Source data

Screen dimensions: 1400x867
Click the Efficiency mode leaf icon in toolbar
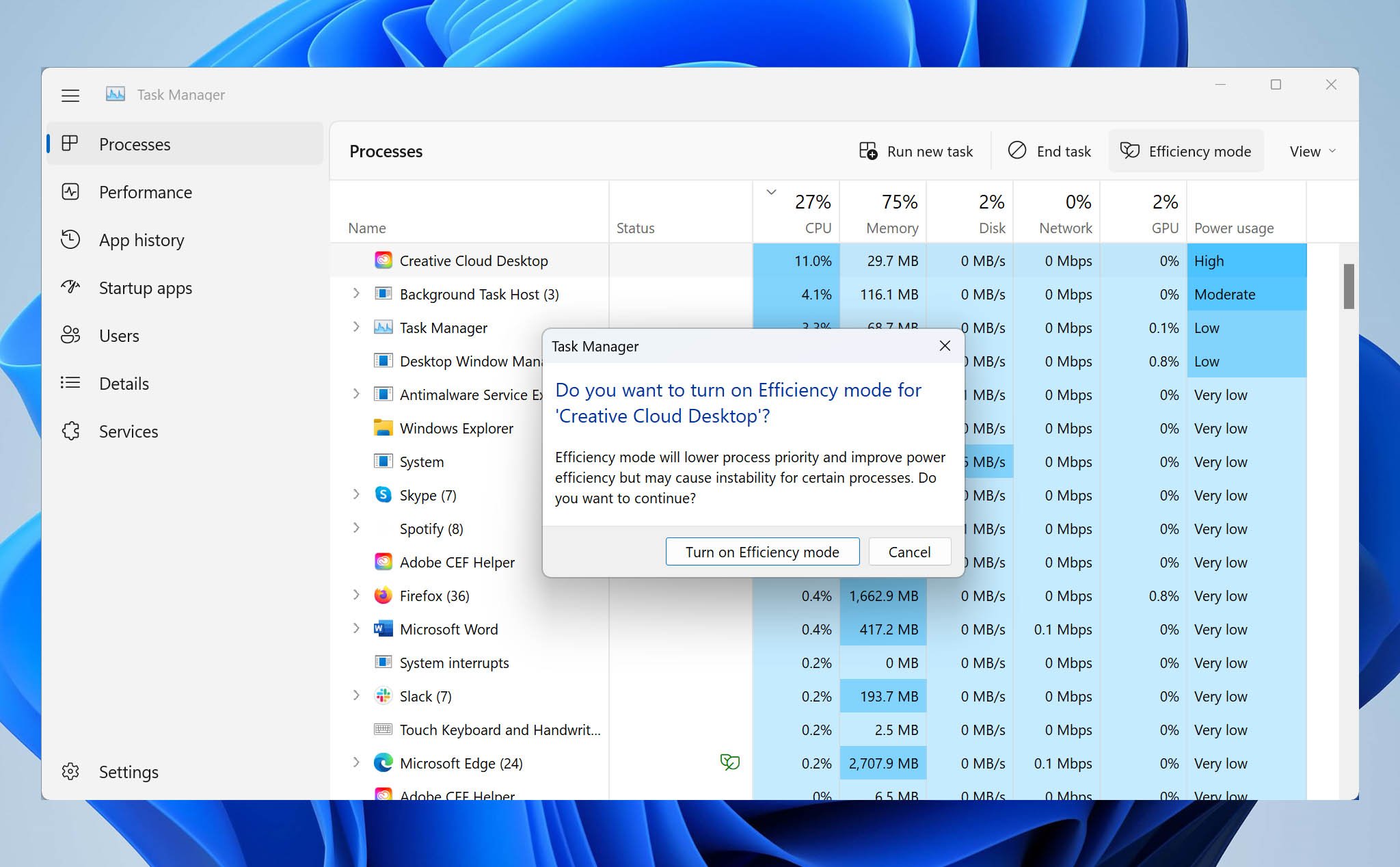pos(1130,150)
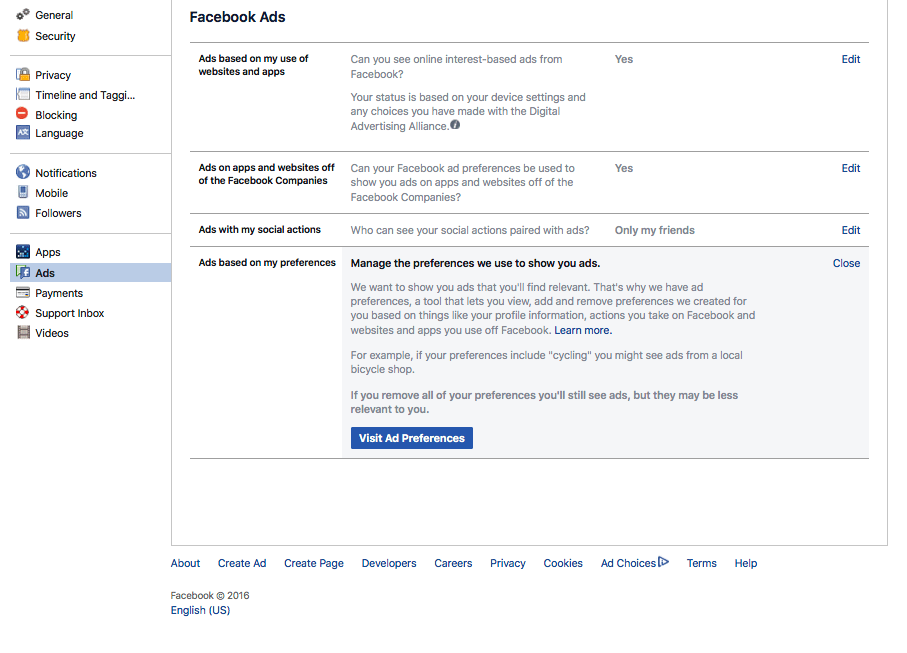Click the Support Inbox lifebuoy icon

coord(23,313)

__What to produce__: Replace "toolbar" with "top bar" throughout the items and give them again with nothing else changed, omitting the pictures.

__Exercise solution__:
Screen dimensions: 1400x867
Click the Efficiency mode leaf icon in top bar
pos(1130,150)
Click the Support Inbox lifebuoy icon

coord(23,313)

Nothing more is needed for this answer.